(Word and element location records)
━━━━━━━━━━━━━━━━━━━━━━━━━━━━━━

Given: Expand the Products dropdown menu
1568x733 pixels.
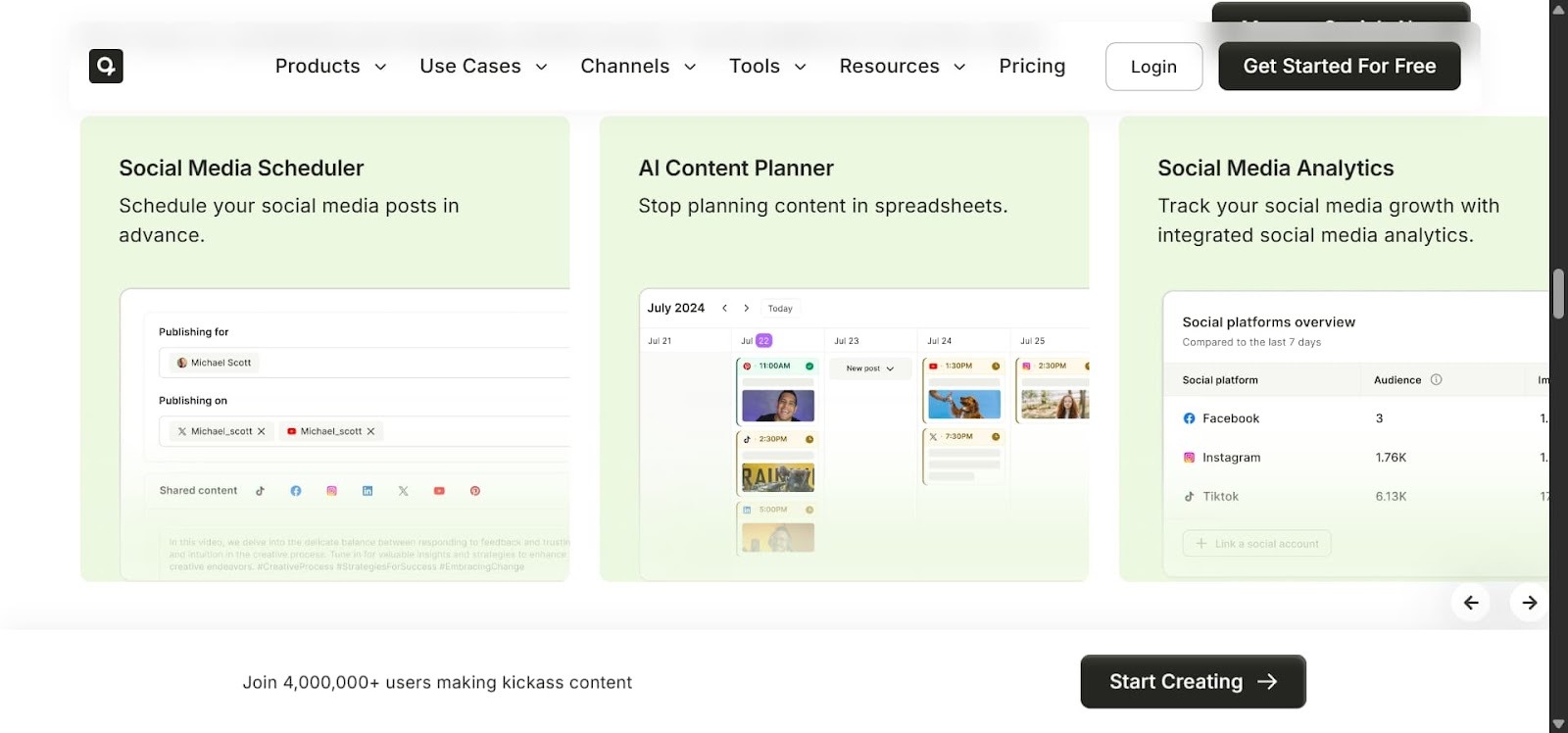Looking at the screenshot, I should pos(330,66).
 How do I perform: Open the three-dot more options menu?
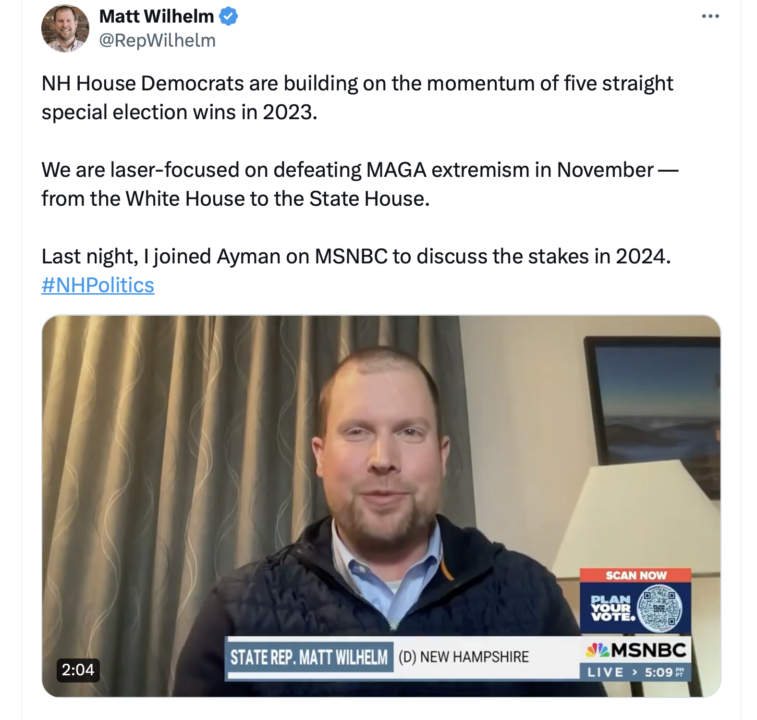[710, 16]
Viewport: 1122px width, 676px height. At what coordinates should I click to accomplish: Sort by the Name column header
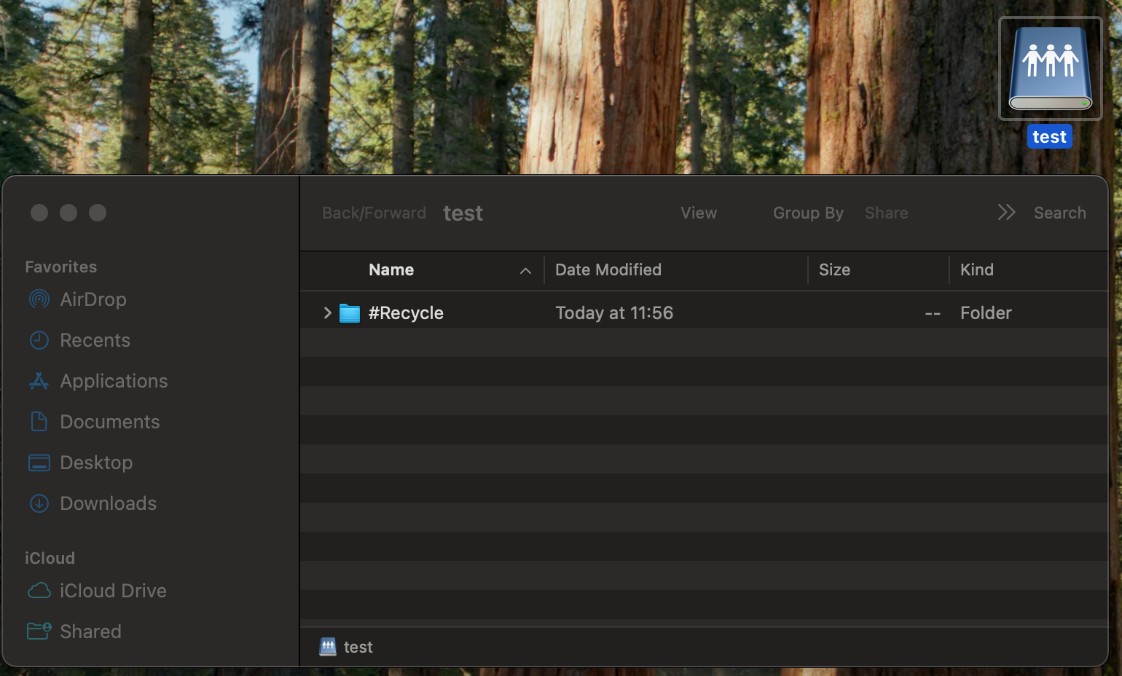[391, 270]
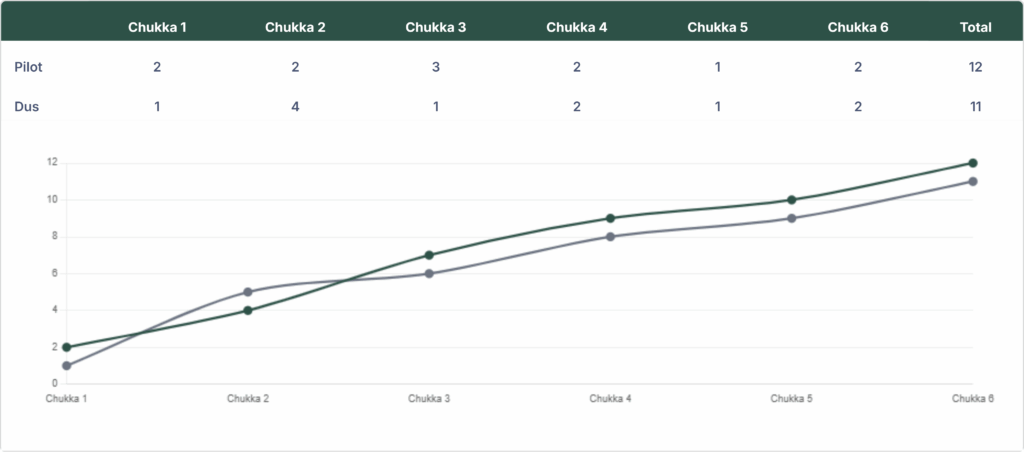Click the Chukka 4 x-axis label
Viewport: 1024px width, 452px height.
click(610, 399)
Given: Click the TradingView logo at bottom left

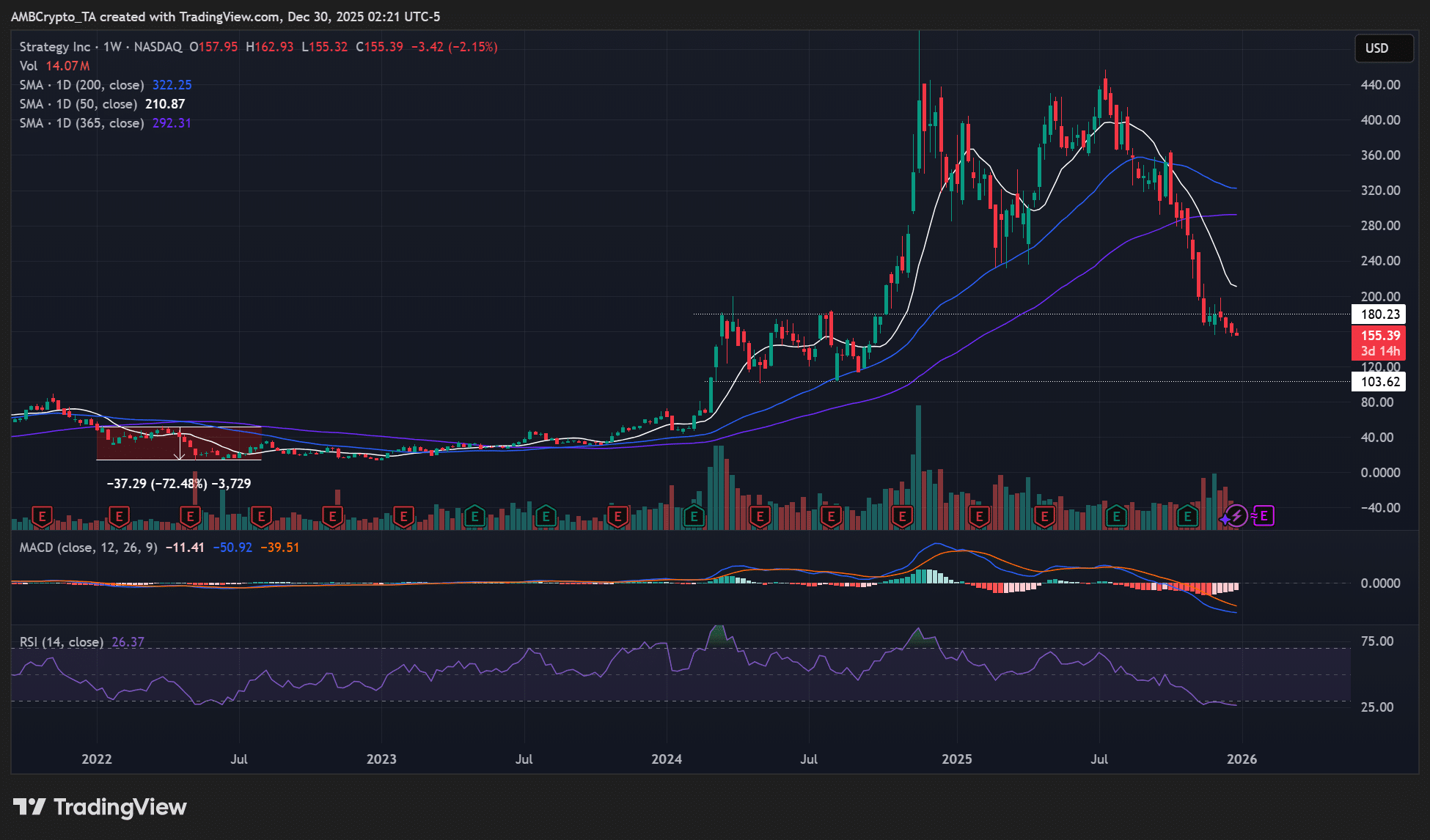Looking at the screenshot, I should 100,807.
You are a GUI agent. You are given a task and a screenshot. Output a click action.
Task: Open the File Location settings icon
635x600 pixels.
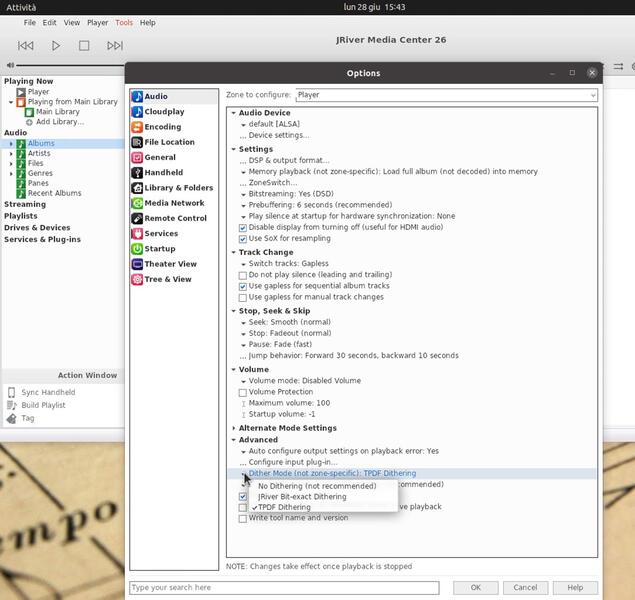(138, 142)
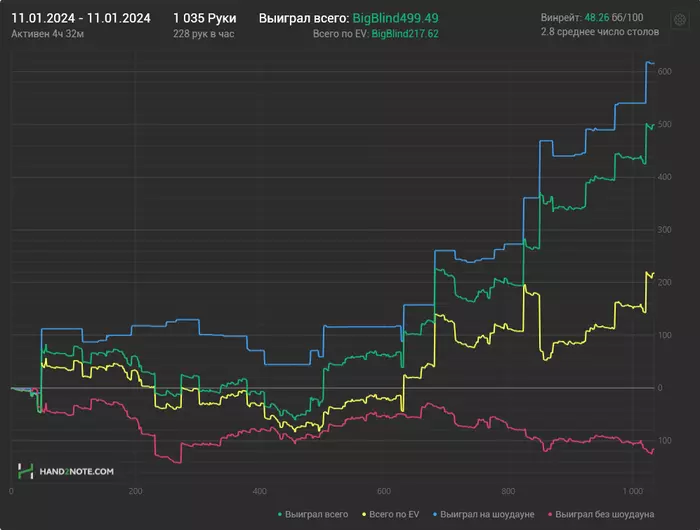Click the yellow dot beside 'Всего по EV'
The width and height of the screenshot is (700, 530).
click(x=363, y=515)
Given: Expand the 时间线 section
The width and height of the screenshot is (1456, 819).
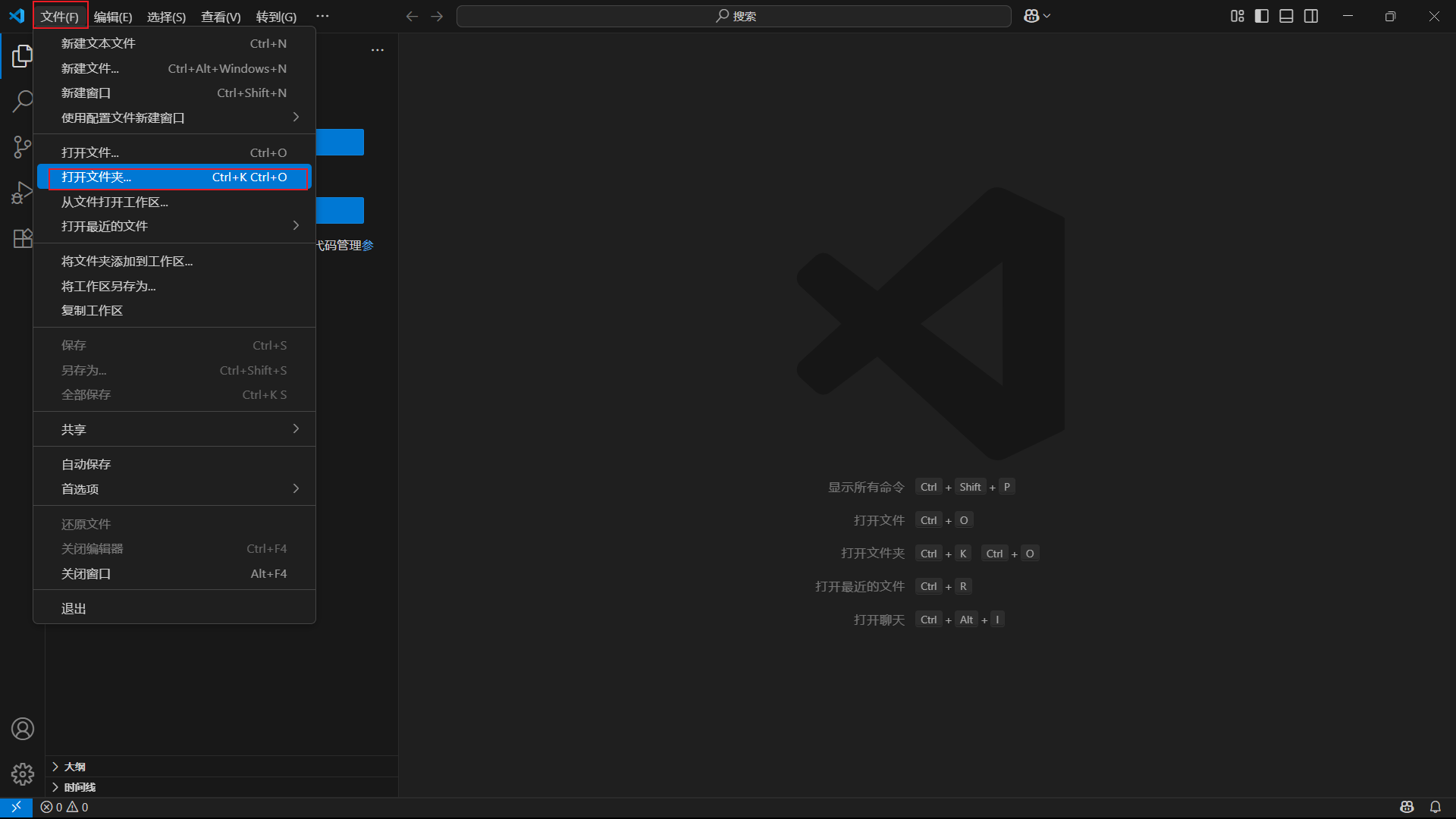Looking at the screenshot, I should [x=79, y=787].
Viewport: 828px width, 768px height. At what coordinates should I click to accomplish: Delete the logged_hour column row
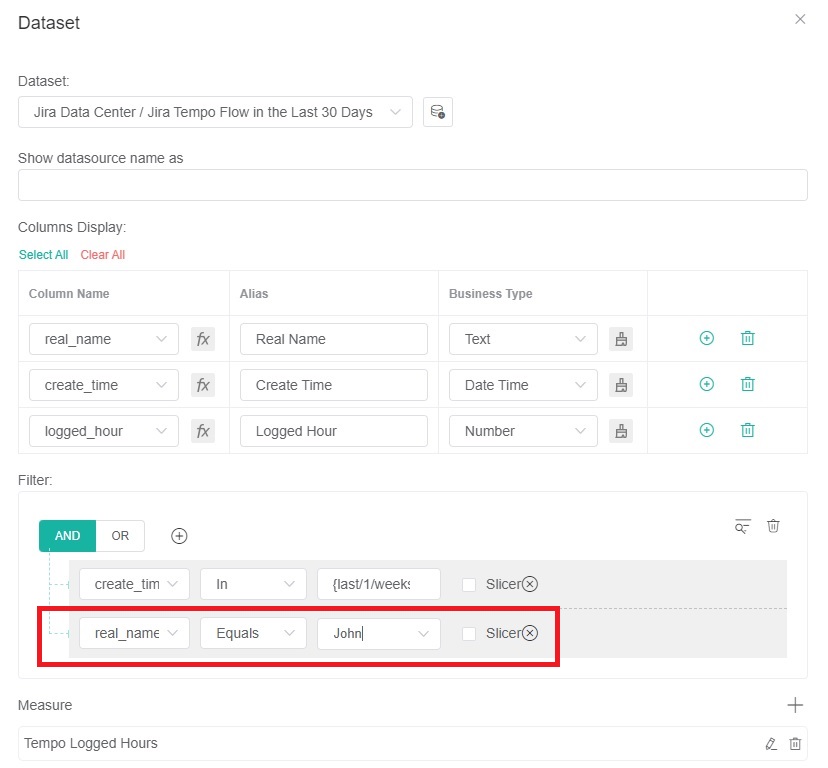coord(747,431)
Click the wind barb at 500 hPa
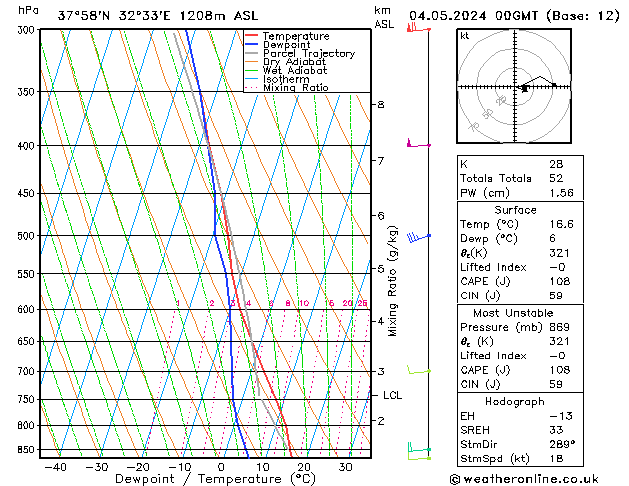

━━━━━━━━━━━━━━━━━━━━━━━━━━━━━━

▸ **Written problem**
Rewrite all the entries above, replacing the phrase "At what coordinates should I click to accomplish" with "Where should I click to" wherever it occurs and changing nothing else. Omit the pictures from your output.

▸ **Answer for this exercise**
Given: Expand the Products dropdown menu
1568x733 pixels.
Looking at the screenshot, I should pos(330,66).
 How do I perform: Open the three-dot more options menu?
[710, 16]
Viewport: 1122px width, 676px height. Where should I click to: Sort by the Name column header
[391, 270]
Click the Chukka 4 x-axis label
Viewport: 1024px width, 452px height.
click(610, 399)
Given: Click the TradingView logo at bottom left

Looking at the screenshot, I should 100,807.
You are a GUI agent. You are given a task and a screenshot. Output a click action.
Task: Open the File Location settings icon
635x600 pixels.
(138, 142)
Click the yellow dot beside 'Всего по EV'
The width and height of the screenshot is (700, 530).
click(x=363, y=515)
Given: Expand the 时间线 section
The width and height of the screenshot is (1456, 819).
Looking at the screenshot, I should [x=79, y=787].
Viewport: 828px width, 768px height. Where should I click to: Delete the logged_hour column row
coord(747,431)
Click the wind barb at 500 hPa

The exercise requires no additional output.